Failing that, I'll look to buy my clothing in China or Malaysia. Recently, I was in Istanbul where clothes were incredibly inexpensive for very high quality, perhaps the least expensive country I've seen in that regard, and foreigners taking their materials will them got all taxes refunded at the airport. It's a good deal.
So I bought a lot of clothing. For a couple hundred dollars, I've got all my casual clothing taken care of for the next couple years. I'll pick up a couple nicer items in New York City for occasions that dictate it, get tailoring done in Beijing, and be good to go.
There is a downside, though: by doing this relatively quickly, I don't agonize over every single piece. Sometimes, I buy things that don't fit so well or aren't so durable. If you look at it mathematically, you can just put into the cost of the items you do like. Quite cool casual shirts in Istanbul started as low as $3 USD (no joke) up to $25 or so. This is roughly the same quality level you'd be looking at for $25 to $70 in the United States.

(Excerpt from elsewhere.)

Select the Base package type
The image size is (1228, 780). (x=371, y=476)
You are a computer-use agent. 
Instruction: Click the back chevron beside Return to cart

But if you do this way and go quickly, you have to accept that some items are a write-off.
One thing in particular is hard for me, but I try to remain disciplined: jeans that are good all the way around, but have shallow pockets.
About every two years or so, I make the mistake of trying to keep jeans or trousers where the pockets are cut awkwardly or shallow. Inevitably, a phone, money, or wallet falls out of my pocket. Sometimes I see it in time and grab the item; sometimes not.
It's especially hard to just throw out a new pair of jeans, but I've started doing so. It's an error to wear clothing that makes you likely to lose your phone, money, or wallet. It feels wasteful, but it is what it is.
And yet, even knowing this intellectually, it's hard for me to do. I keep saying, "Ah, but, that's wasteful... I could perhaps..."
— nothing good comes of this. It's allowing a sort of "leak in the bucket" of one's life, almost literally in this case. And it's always hard to say, "Well, okay, I got four pairs of jeans I like, three of them are good for the next few years most likely, this one I erred on and should go in the trash so I don't wear it."
Last time I violated this rule, I lost about around $100 USD of Taiwanese money (3 blue 1000 NTD bills) that fell out of a shallow pair of pockets.
I didn't even realize it; I thought I'd set the money aside or something, I was confused when I didn't have it later. Then, another time wearing the same jeans, a Taiwanese guy on his motorcycle flagged me down and pointed out that another bill had come out of my pocket and landed on the ground.
Well, those jeans go in the trash. They're a liability. In theory, you could build some better structure around wearing them only around the house or something, but in practice eventually one would make an error and go outside, and having clothing that is dangerous to wear in terms of losing your personal articles is a bad idea.
So it's hard, but you throw it out.
Of course, this post isn't about jeans. It's about things in life that seem almost workable but have some fatal flaw that make them dangerous to keep around. It's hard to get rid of them, eh? But the alternative is your money falling out of your pocket, and most people aren't so nice to pick it up for you.